Faisant fi des menaces du nouveau pouvoir installé par l'armée, des centaines de manifestants ont défilé dans le centre du Caire, brandissant des drapeaux égyptiens et des portraits du premier président élu démocratiquement du pays, dont ils exigent le retour au pouvoir.

Dimanche soir pourtant, à l'expiration de la trêve observée jusqu'à la fin des festivités du ramadan, la police avait annoncé une opération imminente mais "graduelle" contre leurs sit-in, avec "encerclement et sommations", qui pourrait durer "deux ou trois jours". Les autorités semblent vouloir persuader certains manifestants --barricadés avec femmes et enfants-- d'évacuer pacifiquement avant de lancer l'assaut contre les plus déterminés.

Le gouvernement intérimaire doit à la fois faire face à la pression populaire qui réclame une dispersion rapide des pro-Morsi et aux appels internationaux à la retenue, a expliqué à l'AFP H.A. Hellyer, chercheur au Brookings Institute.

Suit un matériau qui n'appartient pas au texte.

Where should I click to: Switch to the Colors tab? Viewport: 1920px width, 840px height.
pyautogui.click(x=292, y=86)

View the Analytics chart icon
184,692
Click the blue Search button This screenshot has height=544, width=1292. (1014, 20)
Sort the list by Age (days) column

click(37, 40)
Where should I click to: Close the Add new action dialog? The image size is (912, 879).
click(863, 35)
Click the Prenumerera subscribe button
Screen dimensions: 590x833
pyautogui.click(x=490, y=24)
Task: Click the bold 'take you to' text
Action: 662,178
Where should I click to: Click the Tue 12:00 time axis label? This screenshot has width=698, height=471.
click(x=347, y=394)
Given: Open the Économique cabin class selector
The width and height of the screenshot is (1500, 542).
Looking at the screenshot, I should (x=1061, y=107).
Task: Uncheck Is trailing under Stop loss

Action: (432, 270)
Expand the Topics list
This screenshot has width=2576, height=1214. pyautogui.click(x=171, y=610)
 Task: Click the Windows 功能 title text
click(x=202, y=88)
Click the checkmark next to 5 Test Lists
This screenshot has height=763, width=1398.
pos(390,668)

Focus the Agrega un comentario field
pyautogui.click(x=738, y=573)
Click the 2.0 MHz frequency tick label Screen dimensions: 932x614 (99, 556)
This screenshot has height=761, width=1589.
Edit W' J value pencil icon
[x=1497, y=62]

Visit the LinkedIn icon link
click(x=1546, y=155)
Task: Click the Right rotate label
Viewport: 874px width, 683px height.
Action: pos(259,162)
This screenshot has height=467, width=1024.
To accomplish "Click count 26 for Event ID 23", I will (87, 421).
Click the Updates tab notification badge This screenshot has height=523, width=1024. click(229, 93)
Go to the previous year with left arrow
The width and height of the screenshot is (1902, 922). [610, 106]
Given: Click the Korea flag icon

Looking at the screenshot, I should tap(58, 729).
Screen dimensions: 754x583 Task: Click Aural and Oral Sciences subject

Selon lui, les autorités "vont procéder en douceur" car elles "redoutent une condamnation internationale".

"Nous aurons des martyrs"

Sur la place Rabaa al-Adawiya, le bastion des manifestants pro-Morsi transformé en camp retranché, des dizaines d'hommes casqués et munis de bâtons se sont massés juste après la prière de l'aube sur les barricades de briques et de sacs de sable qui barrent les entrées principales du véritable village de tentes installées autour de la mosquée. Sur une grande tribune sonorisée, leurs leaders se relaient inlassablement pour réclamer la restauration de M. Morsi et la fin du "coup d'Etat".

Certains défilaient au pas et présentaient leurs bâtons à l'épaule, aux ordres d'un chef, avant d'entamer une série d'exercices physiques.

"Nous aurons des martyrs. Le prix à payer sera élevé mais la victoire nous attendra au bout du chemin", a lancé l'un d'eux à l'AFP.

Les Frères musulmans, l'influente confrérie islamiste de M. Morsi qui avait remporté les législatives un an après la chute de Hosni Moubarak, répète à l'envi que les sit-in des places Rabaa al-Adawiya et Nahda sont pacifiques.

En plein milieu de la nuit, à Rabaa, Farid Ismaïl, un cadre des Frères musulmans, avait appelé à occuper "toutes les places du pays" lundi et à "délivrer un message aux leaders du coup d'Etat": "le peuple égyptien poursuivra sa révolution".

Puis les manifestants ont conspué le général Abdel Fatah al-Sissi, chef de l'armée et véritable homme fort du pays, celui qui a annoncé le 3 juillet la destitution et l'arrestation de M. Morsi après que des millions d'Egyptiens ont manifesté pour exiger le départ du président islamiste.

Les Frères musulmans réclament la libération inconditionnelle de M. Morsi et des principaux dirigeants de la confrérie arrêtés depuis le 3 juillet --certains seront jugés le 25 août notamment pour incitation au meurtre-- et la restauration du président et de la Constitution suspendue par les militaires.

Les opposants à M. Morsi lui reprochent d'avoir accaparé tous les pouvoirs au seul profit des Frères musulmans et d'avoir achevé de ruiner une économie déjà exsangue.

Face à la paralysie du nouveau gouvernement -- qui a promis un processus de réconciliation devant déboucher sur des élections début 2014-- Ahmed al-Tayyeb, grand imam d'Al-Azhar, plus haute institution sunnite qui avait apporté sa caution au coup de force des militaires le 3 juillet, a appelé dimanche à la réconciliation nationale et assuré qu'il avait invité toutes les parties à venir négocier un compromis.

Les Frères musulmans ont affirmé n'avoir reçu aucune invitation et refusent catégoriquement de dialoguer avec les autorités "illégitimes", qui les accusent en retour, comme la presse quasi unanime, d'être des "terroristes", d'avoir stocké des armes automatiques sur les deux places et de se servir des innombrables femmes et enfants qui s'y trouvent comme "boucliers humains".

Pour l'organisation de défense des droits de l'Homme International Crisis Group (ICG), "en l'absence d'un accord politique, le résultat le plus probable est une impasse prolongée, des heurts à répétition". Mais, "personne ne doit sous-estimer le risque que certains islamistes, convaincus qu'ils n'auront pas de place dans le processus démocratique, se tournent vers la violence".